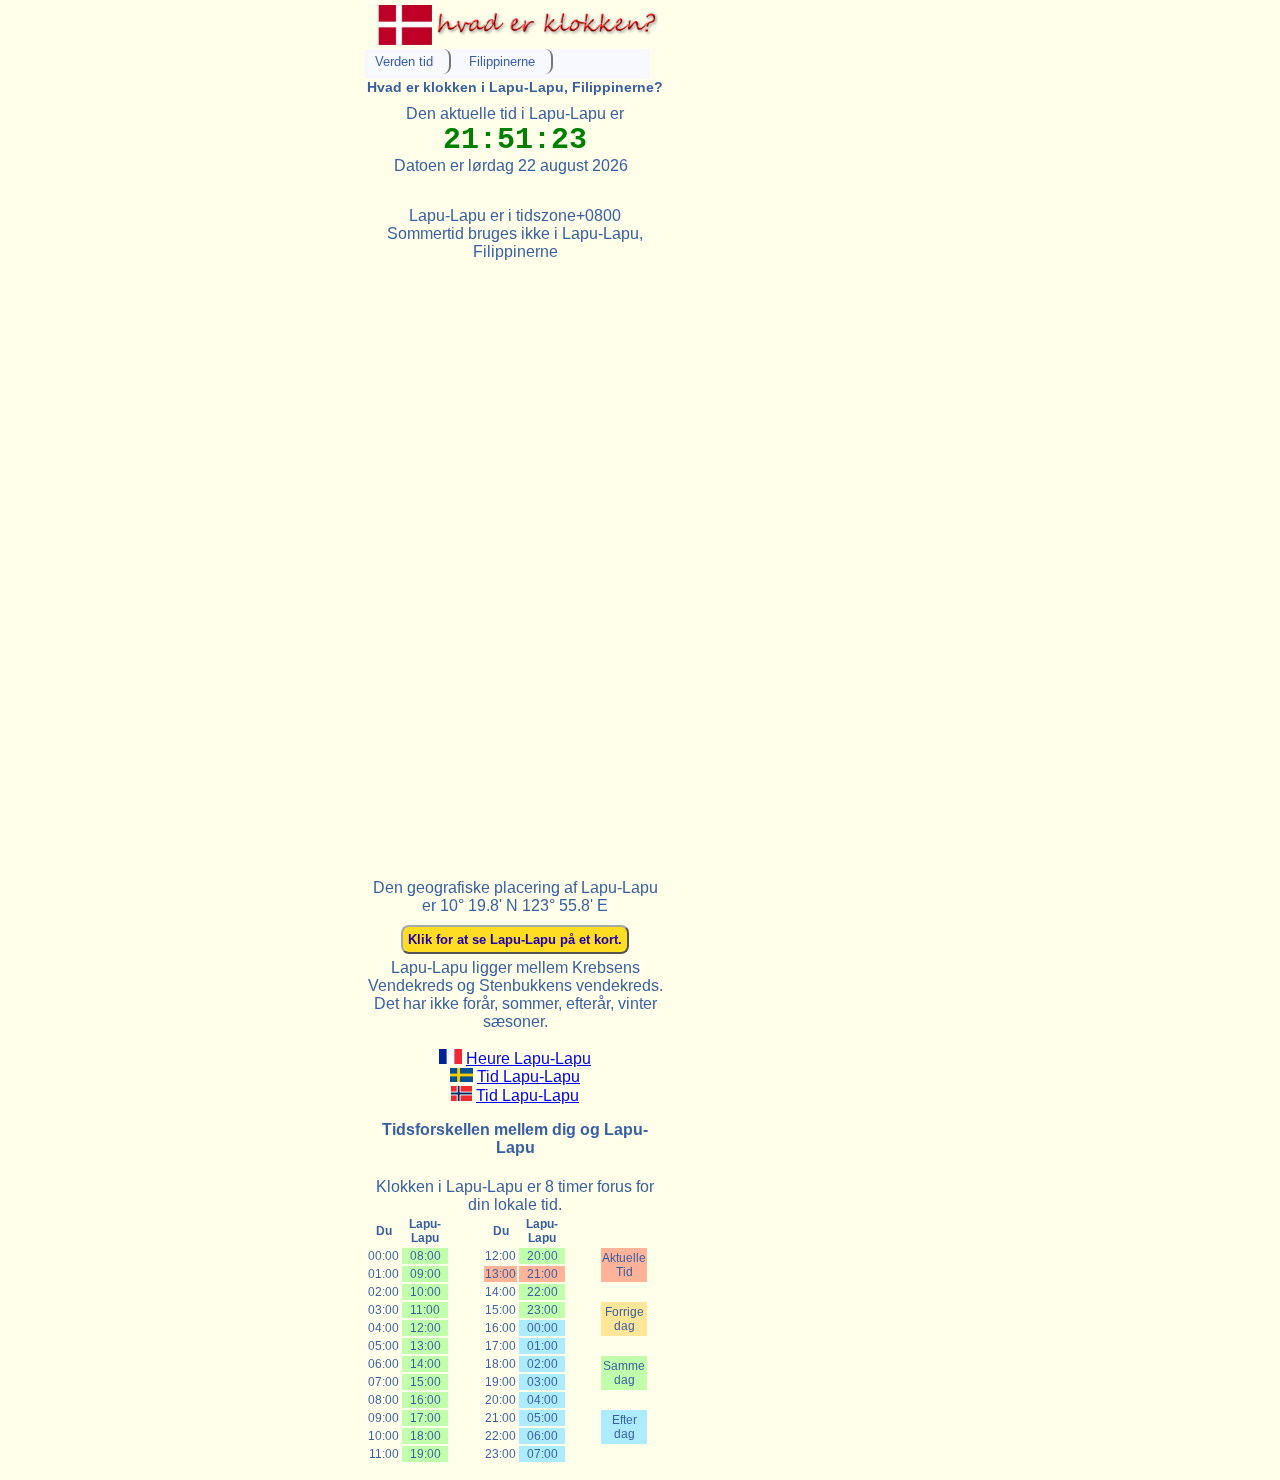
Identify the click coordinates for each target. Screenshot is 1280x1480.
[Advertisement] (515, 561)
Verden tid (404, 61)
++++++
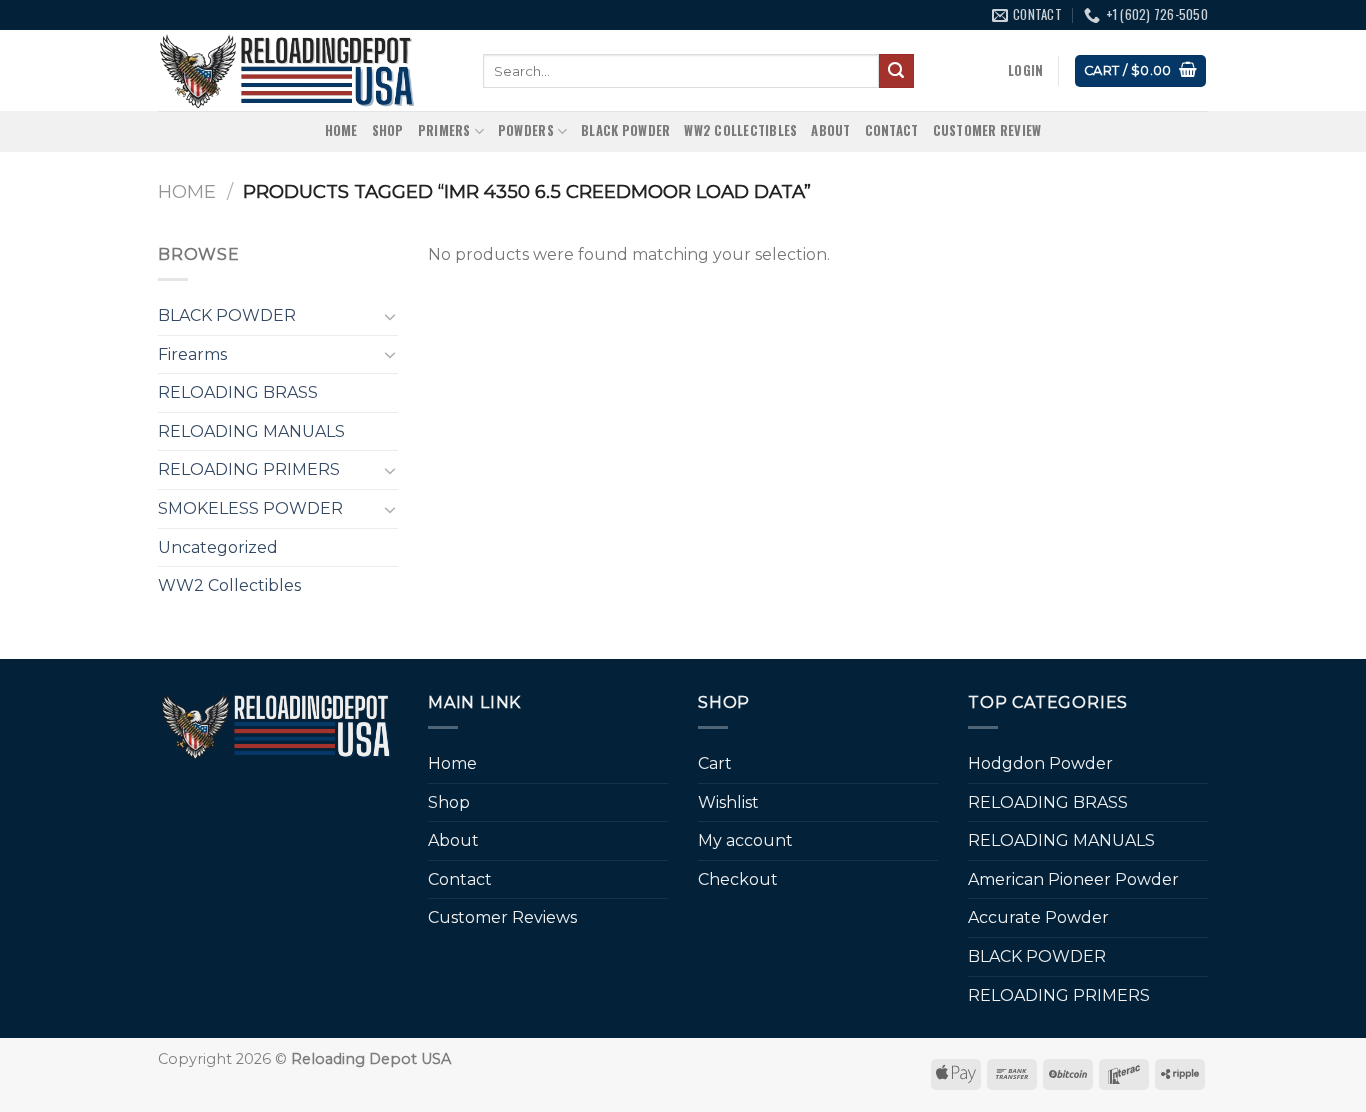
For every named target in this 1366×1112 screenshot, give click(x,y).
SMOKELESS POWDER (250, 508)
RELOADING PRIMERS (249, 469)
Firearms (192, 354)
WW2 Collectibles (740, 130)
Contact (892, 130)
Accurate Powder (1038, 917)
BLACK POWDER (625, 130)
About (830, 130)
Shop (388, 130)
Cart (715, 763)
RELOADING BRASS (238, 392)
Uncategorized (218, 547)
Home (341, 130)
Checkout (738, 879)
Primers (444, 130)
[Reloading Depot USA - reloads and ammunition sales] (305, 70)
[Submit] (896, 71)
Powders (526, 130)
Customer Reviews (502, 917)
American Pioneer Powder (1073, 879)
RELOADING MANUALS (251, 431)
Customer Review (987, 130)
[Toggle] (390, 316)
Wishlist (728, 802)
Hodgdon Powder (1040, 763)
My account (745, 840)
++++++
Exercise directions: Lines with "click" in the listing above: state how many there are, and nothing else.

Answer space: 2